- Type of Hakhshara
- Middle Hakhshara (Mi-Ha), regular Hakhshara
- Founded
- 1933
- Opened
- January 1934
- Closed
- November 1938
- Operating Area
-
23.64 hectare23.64 hectares as of December 1938
According to the 1931 operating statistics for the property (one year before it was purchased by Rudolf and Leo Stern), the property had a total area of 31 ha, with 10 ha of arable fields, 14 ha of meadowlands and pastures, 4 ha of forest and 3 ha of farmyard, paths and barren land.

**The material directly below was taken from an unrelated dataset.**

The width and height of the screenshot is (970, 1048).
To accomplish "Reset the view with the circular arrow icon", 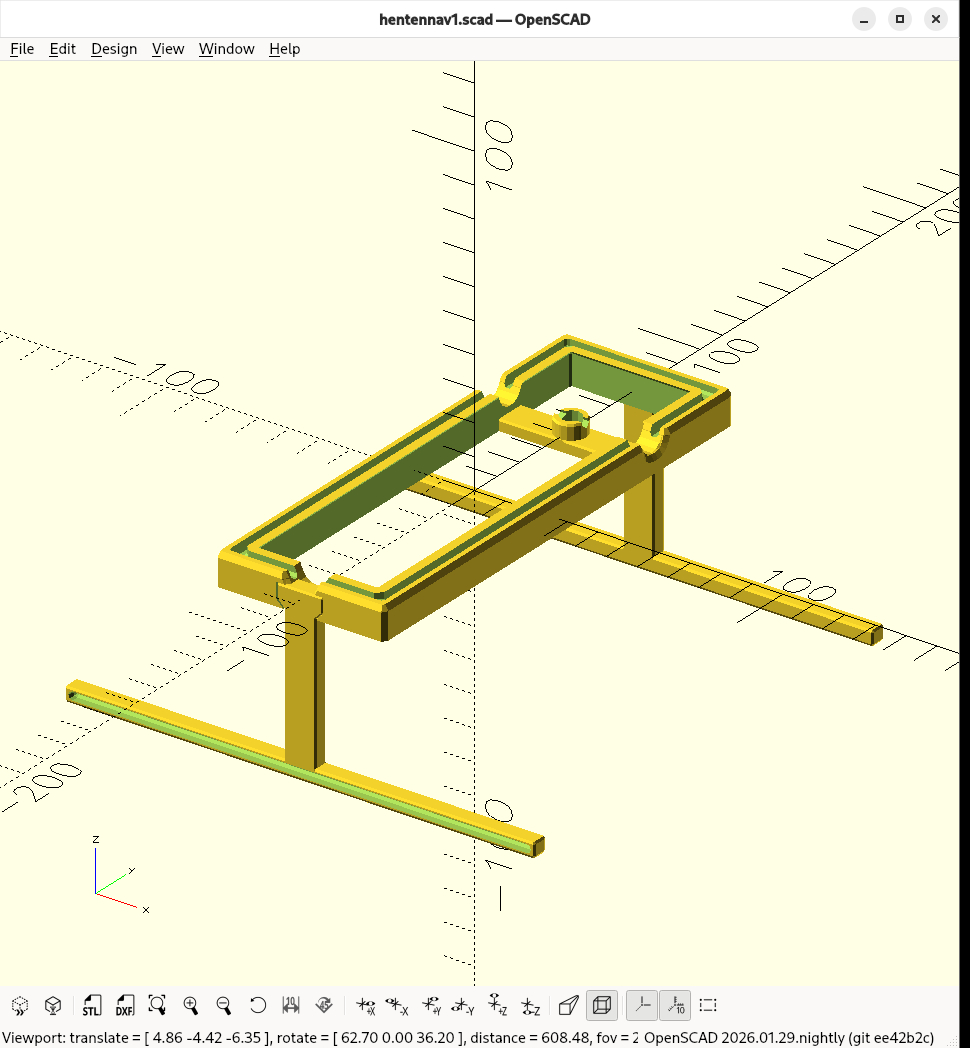I will coord(258,1005).
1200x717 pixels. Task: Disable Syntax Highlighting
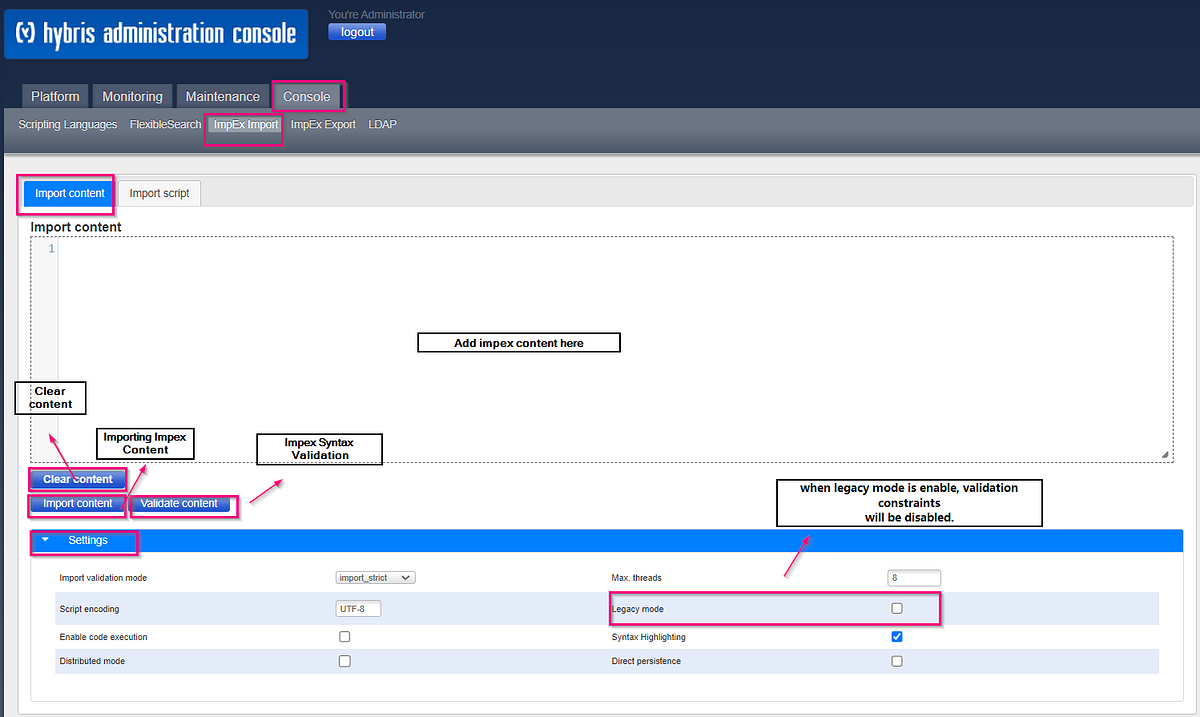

In mid-November 1938, the stables held 10 cows, 4 steer, 3 horses, 2 foals, 20 pigs and around 40 chickens. - Areas of Training Offered
-
home economics, woodworking, agriculture, animal husbandryLivestock farming (cattle, horses, pigs), poultry farming (chickens), arable farming (grain, potatoes), home economics (nutrition, textile care, gardening)
- Description
-
On November 15, 1932, Rudolf Stern, a horse dealer, and his brother Leo Stern, a businessman, both of Osnabrück, purchased the Elstroth farm in Westerkappeln during a foreclosure auction at the civil chamber of the district court in Münster. Their mother Ida Stern was registered as the owner, giving rise to the name “Stern farm estate”.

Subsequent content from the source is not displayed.